__Text shown__:
++++

Anthonya

Scientific classification
- Kingdom: Plantae
- Clade: Embryophytes
- Clade: Tracheophytes
- Division: Polypodiophyta
- Class: Polypodiopsida
- Order: Polypodiales
- Family: Pteridaceae
- Subfamily: Cheilanthoideae
- Genus: Anthonya Windham & Pryer
- Type species: Anthonya hirta (Sw.) Windham & Pryer
- Species: See text.

= Anthonya (plant) =

Genus of ferns in the family Pteridaceae

Anthonya is a genus of cheilanthoid ferns described in 2025. Formerly classified in Cheilanthes, the species of the genus are all native to Africa (including Madagascar), with a center of diversity in South Africa. Their hairy or sticky leaf blades help distinguish them from most other cheilanthoid ferns in the region.

==Description==
The species belonging to Anthonya were formerly classified in Cheilanthes. They are distinguished from the latter genus, when narrowly circumscribed, by having 64 rather than 32 spores per sporangium, or by having 32 spores that are greater than 57 μm in diameter, those of Cheilanthes being smaller.

Within their range, they are similar to three other genera segregated from Cheilanthes, Namaquapteris, Choristosoria, and Pellaeopsis. Species of Anthonya generally have hairy or sticky leaf blades and round rachides, while Namaquapteris and Choristosoria generally have glabrous leaf blades and grooved rachides. They also typically have dark, hard rhizome scales while those of Namaquapteris are more flexible and lighter in color. The sori of Anthonya are broken into short discontinuous segments on the lobes of the ultimate leaf divisions, while those of Pellaeopsis are long and continuous around the margin of the leaf.

==Taxonomy==
The genus was described by Michael D. Windham and Kathleen M. Pryer in 2025 as part of a major phylogenetic reclassification of the hemionitid ferns. While the species of the genus might be included in a broadly defined Cheilanthes or in an African subclade of Cheilanthes together with Namaquapteris, support for both of these clades is weak, and Windham, Pryer and their collaborators preferred to recognize smaller general with somewhat better morphological and geographic distinctions. The genus is named for the botanist Nicola C. Anthony, who produced a highly detailed study of South African cheilanthoids that facilitated the new classification.

++++

Stored entries
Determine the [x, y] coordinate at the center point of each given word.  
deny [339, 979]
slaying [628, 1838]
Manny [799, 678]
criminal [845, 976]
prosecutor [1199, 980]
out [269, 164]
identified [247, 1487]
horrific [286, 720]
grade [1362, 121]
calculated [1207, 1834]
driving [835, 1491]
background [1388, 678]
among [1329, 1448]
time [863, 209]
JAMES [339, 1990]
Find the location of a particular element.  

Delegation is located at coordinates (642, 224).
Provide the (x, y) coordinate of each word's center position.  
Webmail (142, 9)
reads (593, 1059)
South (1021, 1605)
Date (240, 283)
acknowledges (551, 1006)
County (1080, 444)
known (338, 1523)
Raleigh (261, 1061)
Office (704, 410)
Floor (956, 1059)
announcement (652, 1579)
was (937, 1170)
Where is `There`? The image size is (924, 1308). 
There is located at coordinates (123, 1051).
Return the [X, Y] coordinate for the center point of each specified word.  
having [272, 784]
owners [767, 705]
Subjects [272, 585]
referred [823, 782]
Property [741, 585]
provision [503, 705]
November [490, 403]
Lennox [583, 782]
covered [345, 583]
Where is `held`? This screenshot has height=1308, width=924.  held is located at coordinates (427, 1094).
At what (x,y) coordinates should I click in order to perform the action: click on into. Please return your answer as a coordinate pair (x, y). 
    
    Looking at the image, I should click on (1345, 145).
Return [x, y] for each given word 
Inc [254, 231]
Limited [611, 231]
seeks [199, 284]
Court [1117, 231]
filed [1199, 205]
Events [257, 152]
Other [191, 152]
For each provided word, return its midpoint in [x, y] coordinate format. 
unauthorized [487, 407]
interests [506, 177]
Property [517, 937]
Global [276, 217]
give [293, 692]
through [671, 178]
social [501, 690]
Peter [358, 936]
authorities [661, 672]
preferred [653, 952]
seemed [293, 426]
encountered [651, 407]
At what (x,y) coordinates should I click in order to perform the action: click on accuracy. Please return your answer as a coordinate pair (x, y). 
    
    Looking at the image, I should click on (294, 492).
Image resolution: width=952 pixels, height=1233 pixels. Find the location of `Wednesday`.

++++

According to the text on Anthonya, which other genera segregated from Cheilanthes are similar to Anthonya within its range? These records have no connection to the text on Anthonya.

__Exercise solution__: Namaquapteris, Choristosoria, and Pellaeopsis